Date: 2014-03-06
Type of information: Publication of results in a medical journal
phase:
Announcement: publication of results in Stem Cell Reports
Company: Fate Therapeutics (USA - CA)
Product: human induced pluripotent stem cells (hiPSCs) platform
Action
mechanism: stem cell therapy
Disease:
Therapeutic area: Neuromuscular diseases - Rare diseases - Technology - Services
Country:
Trial details:
Latest
news: * On March 6, 2014, Fate Therapeutics, a biopharmaceutical company engaged in the discovery and development of adult stem cell modulators to treat orphan diseases, announced the publication of an article in the journal Stem Cell Reports by Fate scientists demonstrating high-throughput derivation of human induced pluripotent stem cells (hiPSCs) that exhibit characteristics necessary for therapeutic application. The publication describes the use of the Company's hiPSC platform, consisting of stage-specific cell culture systems, to enable rapid, parallel derivation of hiPSC clones and their subsequent expansion as transgene-free, single cells in culture. The Company's proprietary combinations of small molecule modulators, which include ROCK, GSK3 and MEK pathway inhibitors, used in the culture systems were found to be critical in promoting characteristics of the ground state of pluripotency including pluripotent culture stability, homogeneity and survival. "This publication further highlights the scientific and technological progress we have made in defining the most stable and efficient platform for hiPSC-based cell therapy applications," commented Peter Flynn Ph.D., Senior Vice President, Early Program Development at Fate Therapeutics. In January of this year, Fate scientists published a separate article in Stem Cells Translation Medicine reporting the efficient differentiation of hiPSCs to a homogeneous population of skeletal muscle cells using the Company's proprietary hiPSC platform.
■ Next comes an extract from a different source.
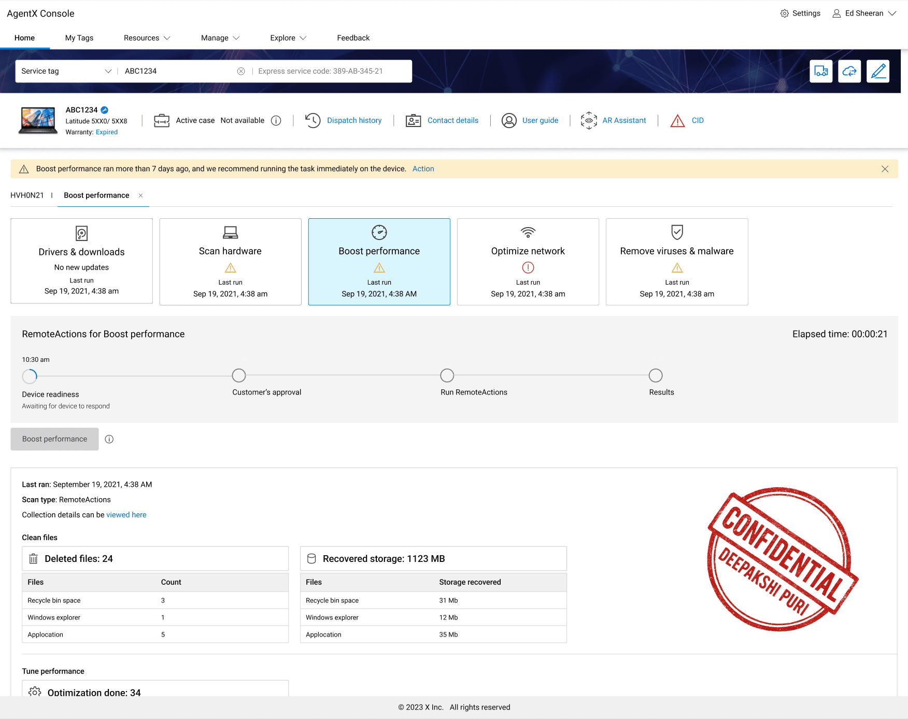Click the cloud sync icon in the banner
The height and width of the screenshot is (719, 908).
[x=849, y=71]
In support of the Company's muscle regeneration therapeutic program, Fate scientists sourced fibroblasts from healthy volunteers as well as from patients with Duchenne and Becker muscular dystrophies, reprogrammed the fibroblasts to hiPSCs, and then differentiated the hiPSCs to muscle myoblasts with extremely high efficiency. The hiPSC-derived skeletal muscle cells closely resembled primary muscle cells, and were functionally responsive to treatment with the hypertrophic proteins insulin-like growth factor 1 (IGF-1) and Wnt7a. Fate Therapeutics is currently developing proprietary Wnt7a protein analogs for the treatment of muscle-related diseases and disorders. In addition, the Company is currently researching therapeutic applications of hiPSC-derived myogenic progenitor cells and hematopoietic cells.